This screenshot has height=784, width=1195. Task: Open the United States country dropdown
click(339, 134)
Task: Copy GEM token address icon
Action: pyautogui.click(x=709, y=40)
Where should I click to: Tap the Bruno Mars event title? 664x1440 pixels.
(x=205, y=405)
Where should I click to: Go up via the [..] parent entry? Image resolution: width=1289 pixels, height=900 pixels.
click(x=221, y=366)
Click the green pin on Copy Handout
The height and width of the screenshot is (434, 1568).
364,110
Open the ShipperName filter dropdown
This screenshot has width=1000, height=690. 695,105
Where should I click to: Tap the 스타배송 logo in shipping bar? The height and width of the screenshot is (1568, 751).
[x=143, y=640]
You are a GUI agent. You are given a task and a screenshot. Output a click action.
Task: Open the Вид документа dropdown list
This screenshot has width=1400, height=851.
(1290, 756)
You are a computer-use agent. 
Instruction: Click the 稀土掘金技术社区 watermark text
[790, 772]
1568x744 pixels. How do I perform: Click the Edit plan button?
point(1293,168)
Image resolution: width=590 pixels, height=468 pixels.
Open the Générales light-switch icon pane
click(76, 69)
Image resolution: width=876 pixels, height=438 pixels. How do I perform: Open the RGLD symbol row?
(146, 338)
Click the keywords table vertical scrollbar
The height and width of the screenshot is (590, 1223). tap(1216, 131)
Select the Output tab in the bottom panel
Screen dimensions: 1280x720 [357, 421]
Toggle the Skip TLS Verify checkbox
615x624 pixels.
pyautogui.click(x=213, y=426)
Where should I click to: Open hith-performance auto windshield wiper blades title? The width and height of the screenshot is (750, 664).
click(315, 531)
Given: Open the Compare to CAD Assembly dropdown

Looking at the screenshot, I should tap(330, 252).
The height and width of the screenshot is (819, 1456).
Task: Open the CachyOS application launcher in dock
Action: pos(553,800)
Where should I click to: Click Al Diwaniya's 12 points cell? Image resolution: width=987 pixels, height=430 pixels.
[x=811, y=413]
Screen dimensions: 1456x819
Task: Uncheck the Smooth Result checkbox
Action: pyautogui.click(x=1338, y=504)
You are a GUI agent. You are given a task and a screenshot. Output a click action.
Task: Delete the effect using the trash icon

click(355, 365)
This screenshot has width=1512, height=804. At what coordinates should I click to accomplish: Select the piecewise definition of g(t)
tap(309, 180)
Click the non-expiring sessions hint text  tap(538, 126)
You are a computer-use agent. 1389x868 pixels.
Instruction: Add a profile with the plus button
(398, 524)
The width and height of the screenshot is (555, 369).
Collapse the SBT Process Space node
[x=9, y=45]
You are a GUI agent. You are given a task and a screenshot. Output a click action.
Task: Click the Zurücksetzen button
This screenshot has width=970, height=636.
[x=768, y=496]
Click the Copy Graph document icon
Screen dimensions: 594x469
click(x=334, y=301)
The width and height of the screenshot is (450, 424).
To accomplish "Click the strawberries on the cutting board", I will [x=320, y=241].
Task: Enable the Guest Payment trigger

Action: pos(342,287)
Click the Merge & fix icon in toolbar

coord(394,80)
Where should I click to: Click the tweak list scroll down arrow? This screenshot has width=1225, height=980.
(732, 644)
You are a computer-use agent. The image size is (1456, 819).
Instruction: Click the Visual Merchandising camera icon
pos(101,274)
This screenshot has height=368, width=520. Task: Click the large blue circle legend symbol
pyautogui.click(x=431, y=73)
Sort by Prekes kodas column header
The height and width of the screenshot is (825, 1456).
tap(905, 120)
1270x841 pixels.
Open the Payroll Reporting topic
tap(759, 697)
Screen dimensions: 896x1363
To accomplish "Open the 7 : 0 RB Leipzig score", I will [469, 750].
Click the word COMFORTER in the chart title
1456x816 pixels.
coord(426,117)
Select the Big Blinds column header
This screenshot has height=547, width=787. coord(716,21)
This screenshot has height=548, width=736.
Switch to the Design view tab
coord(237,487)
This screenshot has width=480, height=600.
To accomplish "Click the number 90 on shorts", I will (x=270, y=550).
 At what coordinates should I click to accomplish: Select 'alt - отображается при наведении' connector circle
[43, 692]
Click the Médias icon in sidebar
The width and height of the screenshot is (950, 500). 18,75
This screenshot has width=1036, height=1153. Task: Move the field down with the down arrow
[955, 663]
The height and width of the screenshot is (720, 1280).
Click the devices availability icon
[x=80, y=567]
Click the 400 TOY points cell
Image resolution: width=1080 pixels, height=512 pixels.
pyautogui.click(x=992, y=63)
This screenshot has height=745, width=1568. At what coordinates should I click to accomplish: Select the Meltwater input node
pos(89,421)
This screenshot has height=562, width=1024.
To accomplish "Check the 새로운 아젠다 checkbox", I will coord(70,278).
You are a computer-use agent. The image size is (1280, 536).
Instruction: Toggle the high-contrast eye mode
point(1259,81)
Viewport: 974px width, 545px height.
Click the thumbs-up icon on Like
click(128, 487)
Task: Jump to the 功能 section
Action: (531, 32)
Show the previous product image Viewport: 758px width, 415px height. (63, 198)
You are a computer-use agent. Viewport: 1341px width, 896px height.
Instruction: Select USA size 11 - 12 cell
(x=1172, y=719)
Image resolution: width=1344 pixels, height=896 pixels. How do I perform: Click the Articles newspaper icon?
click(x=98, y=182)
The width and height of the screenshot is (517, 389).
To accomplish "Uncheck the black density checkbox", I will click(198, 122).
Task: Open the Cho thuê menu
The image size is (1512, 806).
§
_Work to do:_ Copy all of the entries above line for line, with no changes.

_Finished exercise:_
This screenshot has height=784, width=1195. Task: Open the United States country dropdown
click(339, 134)
Task: Copy GEM token address icon
Action: pyautogui.click(x=709, y=40)
Where should I click to: Tap the Bruno Mars event title? 664x1440 pixels.
(x=205, y=405)
Where should I click to: Go up via the [..] parent entry? Image resolution: width=1289 pixels, height=900 pixels.
click(x=221, y=366)
Click the green pin on Copy Handout
The height and width of the screenshot is (434, 1568).
364,110
Open the ShipperName filter dropdown
This screenshot has width=1000, height=690. 695,105
Where should I click to: Tap the 스타배송 logo in shipping bar? The height and width of the screenshot is (1568, 751).
[x=143, y=640]
You are a GUI agent. You are given a task and a screenshot. Output a click action.
Task: Open the Вид документа dropdown list
This screenshot has width=1400, height=851.
(1290, 756)
You are a computer-use agent. 
Instruction: Click the 稀土掘金技术社区 watermark text
[790, 772]
1568x744 pixels. How do I perform: Click the Edit plan button?
point(1293,168)
Image resolution: width=590 pixels, height=468 pixels.
Open the Générales light-switch icon pane
click(76, 69)
Image resolution: width=876 pixels, height=438 pixels. How do I perform: Open the RGLD symbol row?
(146, 338)
Click the keywords table vertical scrollbar
The height and width of the screenshot is (590, 1223). tap(1216, 131)
Select the Output tab in the bottom panel
Screen dimensions: 1280x720 [357, 421]
Toggle the Skip TLS Verify checkbox
615x624 pixels.
pyautogui.click(x=213, y=426)
Where should I click to: Open hith-performance auto windshield wiper blades title? The width and height of the screenshot is (750, 664).
click(315, 531)
Given: Open the Compare to CAD Assembly dropdown

Looking at the screenshot, I should tap(330, 252).
The height and width of the screenshot is (819, 1456).
Task: Open the CachyOS application launcher in dock
Action: pos(553,800)
Where should I click to: Click Al Diwaniya's 12 points cell? Image resolution: width=987 pixels, height=430 pixels.
[x=811, y=413]
Screen dimensions: 1456x819
Task: Uncheck the Smooth Result checkbox
Action: pyautogui.click(x=1338, y=504)
You are a GUI agent. You are given a task and a screenshot. Output a click action.
Task: Delete the effect using the trash icon

click(355, 365)
This screenshot has width=1512, height=804. At what coordinates should I click to accomplish: Select the piecewise definition of g(t)
tap(309, 180)
Click the non-expiring sessions hint text  tap(538, 126)
You are a computer-use agent. 1389x868 pixels.
Instruction: Add a profile with the plus button
(398, 524)
The width and height of the screenshot is (555, 369).
Collapse the SBT Process Space node
[x=9, y=45]
You are a GUI agent. You are given a task and a screenshot. Output a click action.
Task: Click the Zurücksetzen button
This screenshot has width=970, height=636.
[x=768, y=496]
Click the Copy Graph document icon
Screen dimensions: 594x469
click(x=334, y=301)
The width and height of the screenshot is (450, 424).
To accomplish "Click the strawberries on the cutting board", I will [x=320, y=241].
Task: Enable the Guest Payment trigger

Action: pos(342,287)
Click the Merge & fix icon in toolbar

coord(394,80)
Where should I click to: Click the tweak list scroll down arrow? This screenshot has width=1225, height=980.
(732, 644)
You are a computer-use agent. The image size is (1456, 819).
Instruction: Click the Visual Merchandising camera icon
pos(101,274)
This screenshot has height=368, width=520. Task: Click the large blue circle legend symbol
pyautogui.click(x=431, y=73)
Sort by Prekes kodas column header
The height and width of the screenshot is (825, 1456).
tap(905, 120)
1270x841 pixels.
Open the Payroll Reporting topic
tap(759, 697)
Screen dimensions: 896x1363
To accomplish "Open the 7 : 0 RB Leipzig score", I will [469, 750].
Click the word COMFORTER in the chart title
1456x816 pixels.
coord(426,117)
Select the Big Blinds column header
This screenshot has height=547, width=787. coord(716,21)
This screenshot has height=548, width=736.
Switch to the Design view tab
coord(237,487)
This screenshot has width=480, height=600.
To accomplish "Click the number 90 on shorts", I will (x=270, y=550).
 At what coordinates should I click to accomplish: Select 'alt - отображается при наведении' connector circle
[43, 692]
Click the Médias icon in sidebar
The width and height of the screenshot is (950, 500). 18,75
This screenshot has width=1036, height=1153. Task: Move the field down with the down arrow
[955, 663]
The height and width of the screenshot is (720, 1280).
Click the devices availability icon
[x=80, y=567]
Click the 400 TOY points cell
Image resolution: width=1080 pixels, height=512 pixels.
pyautogui.click(x=992, y=63)
This screenshot has height=745, width=1568. At what coordinates should I click to accomplish: Select the Meltwater input node
pos(89,421)
This screenshot has height=562, width=1024.
To accomplish "Check the 새로운 아젠다 checkbox", I will coord(70,278).
You are a computer-use agent. The image size is (1280, 536).
Instruction: Toggle the high-contrast eye mode
point(1259,81)
Viewport: 974px width, 545px height.
Click the thumbs-up icon on Like
click(128, 487)
Task: Jump to the 功能 section
Action: (531, 32)
Show the previous product image Viewport: 758px width, 415px height. (63, 198)
You are a computer-use agent. Viewport: 1341px width, 896px height.
Instruction: Select USA size 11 - 12 cell
(x=1172, y=719)
Image resolution: width=1344 pixels, height=896 pixels. How do I perform: Click the Articles newspaper icon?
click(x=98, y=182)
The width and height of the screenshot is (517, 389).
To accomplish "Uncheck the black density checkbox", I will click(198, 122).
Task: Open the Cho thuê menu
The image size is (1512, 806).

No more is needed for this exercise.